Ballerina Maria Tallchief. Undated photo.
Ballerina Maria Tallchief. Undated photo. AP
Maria Tallchief, who broke barriers to become one of the most respected American ballerinas, died on Thursday of complications from a broken hip.
She was 88.
The New York Times reports that Tallchief was "a crucial artistic inspiration for choreographer George Balanchine, her first husband."
As her career took off in the 1940s, so did the New York City Ballet.
In an interview for The George Balanchine Trust, Tallchief described the first performance of Firebird in 1949.
"The city center sounded like a stadium after a football game, after somebody's made a touchdown," Tallchief said. Balanchine, explained Tallchief, said that her performance was the "first great success of the New York City Ballet."
The Washington Post has a bit more on why Tallchief was so important to ballet:
"When she received the Kennedy Center Honors in 1996, she recalled the pressure she faced as an American dancer. One impresario insisted that she Russianize her name to Tallchieva. 'Never!' she said, although she was open to the concession of changing her surname to one word and to use Maria, a variation on her middle name.
"From the start, her dancing was characterized by precise footwork and an athleticism that dazzled without being excessive. Her regality and grace won critical admirers, as well as the attention of Balanchine, who was consistently impressed by her musicality, which had been honed through childhood piano lessons."
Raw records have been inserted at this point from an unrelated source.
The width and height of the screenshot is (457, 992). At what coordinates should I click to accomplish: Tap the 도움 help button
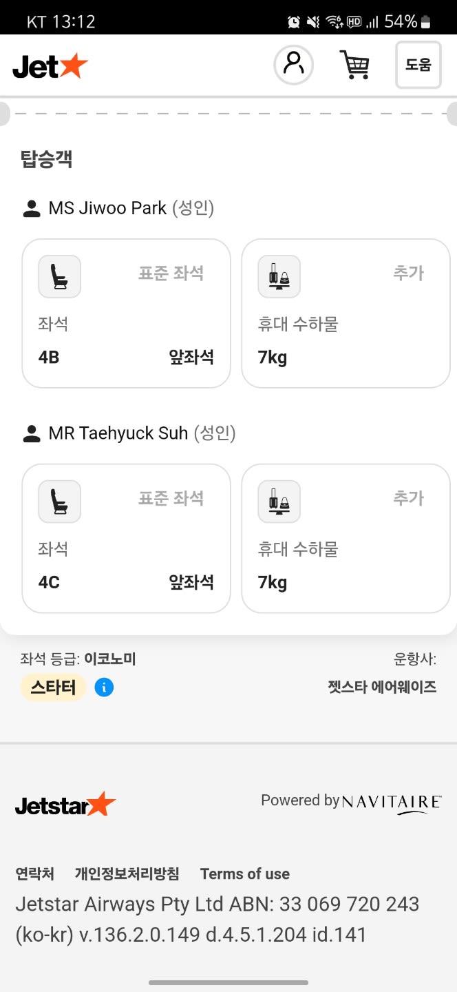tap(418, 65)
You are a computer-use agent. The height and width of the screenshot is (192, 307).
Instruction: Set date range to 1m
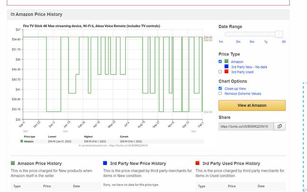pos(221,42)
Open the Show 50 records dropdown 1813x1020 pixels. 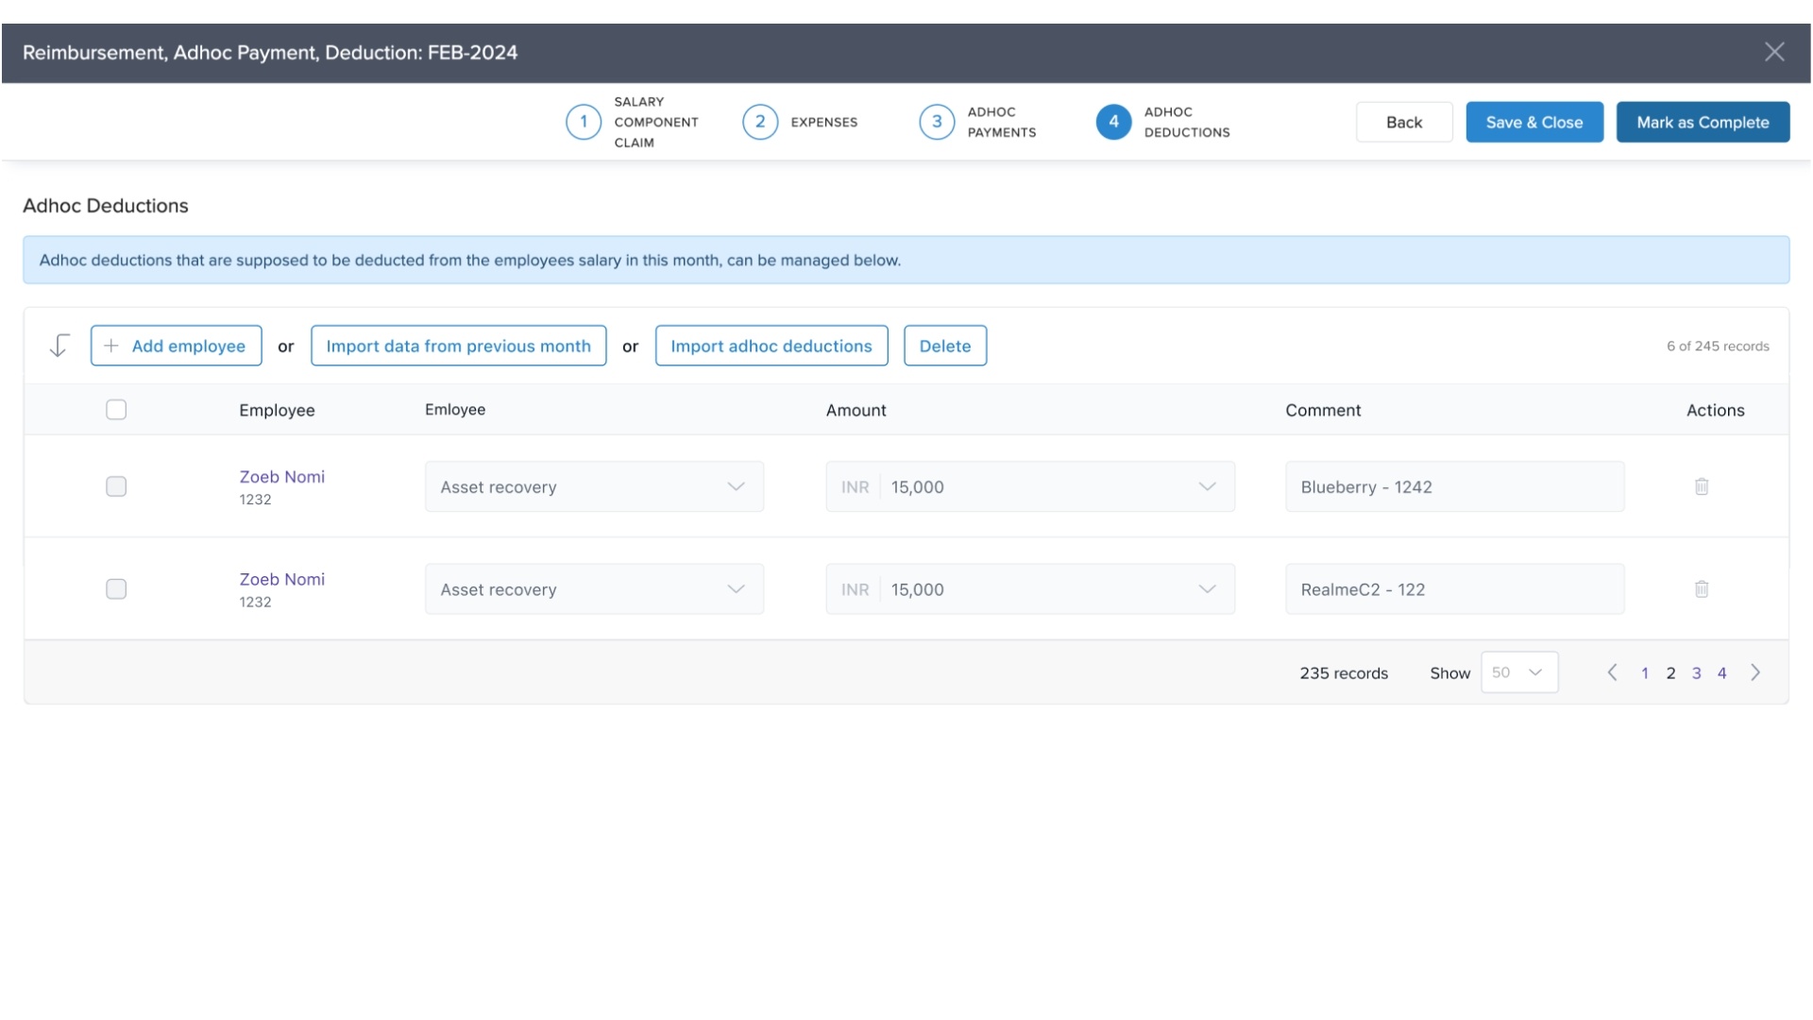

We'll leave you with a clip from the 1952 film Million Dollar Mermaid. It featured Maria Tallchief performing "The Dying Swan":
Update at 7:18 p.m. ET. Indian Heritage:
The Times has a bit more of her bio:
"A daughter of an Osage Indian father and a Scottish-Irish mother, and the sister of another noted ballerina, Marjorie Tallchief, Ms. Tallchief left Oklahoma at an early age, but she was long associated with the region nevertheless. She was one of five dancers of Indian heritage, all born in Oklahoma at roughly the same time, who came to be called the Oklahoma Indian ballerinas; the others included her sister and Rosella Hightower, Moscelyne Larkin and Yvonne Chouteau.
"Growing up at a time when many American dancers adopted Russian stage names, Ms. Tallchief, proud of her Indian heritage, refused to do so, even though friends told her that it would be easy to transform Tallchief into Tallchieva."